What you need to do: No pictures go in the copy. Restate, word for word, each line from the one containing "Task: Click View Archived Trails button" through the last line below.

..........

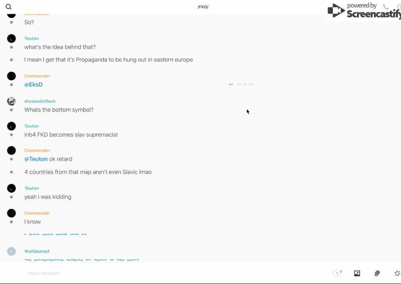
Task: Click the dressedinfleck username
Action: (40, 101)
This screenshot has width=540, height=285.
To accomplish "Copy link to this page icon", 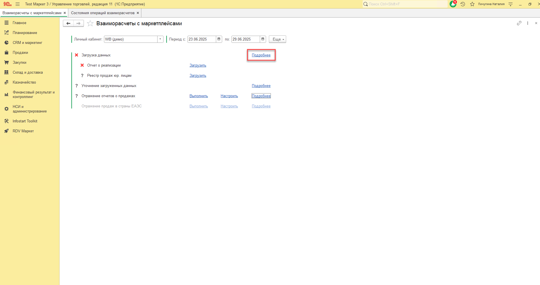I will click(519, 23).
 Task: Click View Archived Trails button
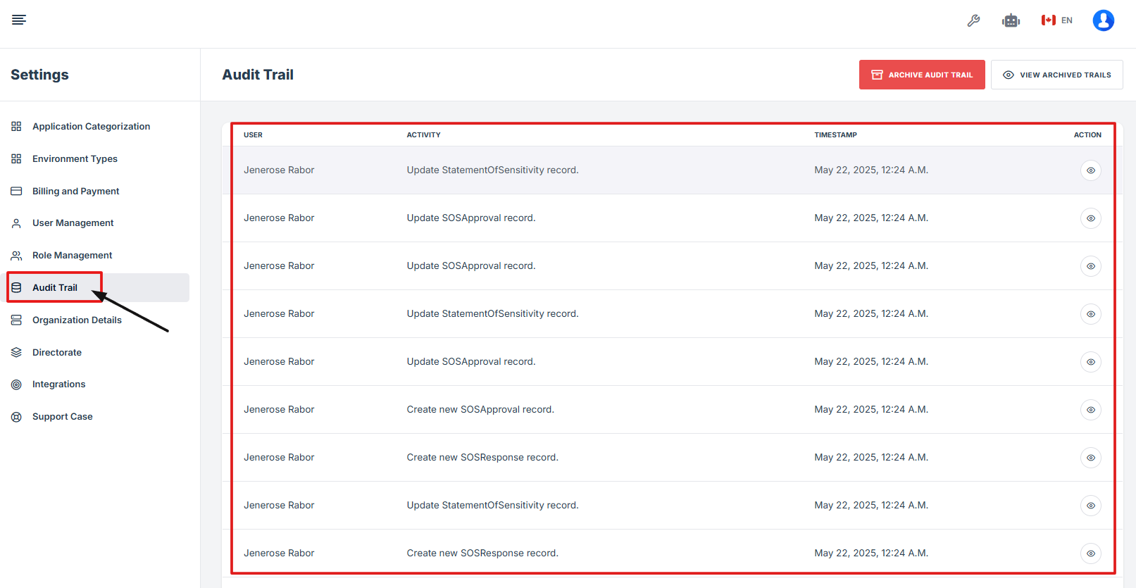pos(1056,75)
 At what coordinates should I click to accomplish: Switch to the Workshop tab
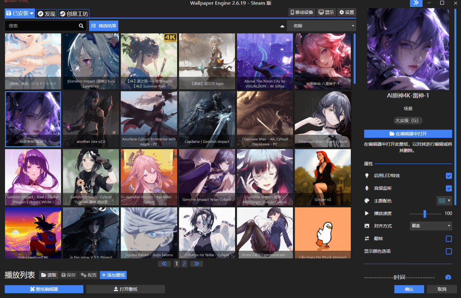pos(74,14)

..........

Answer to this task:
 Task: Click View Archived Trails button
pos(1056,75)
 At what coordinates should I click to accomplish: Switch to the Workshop tab
pos(74,14)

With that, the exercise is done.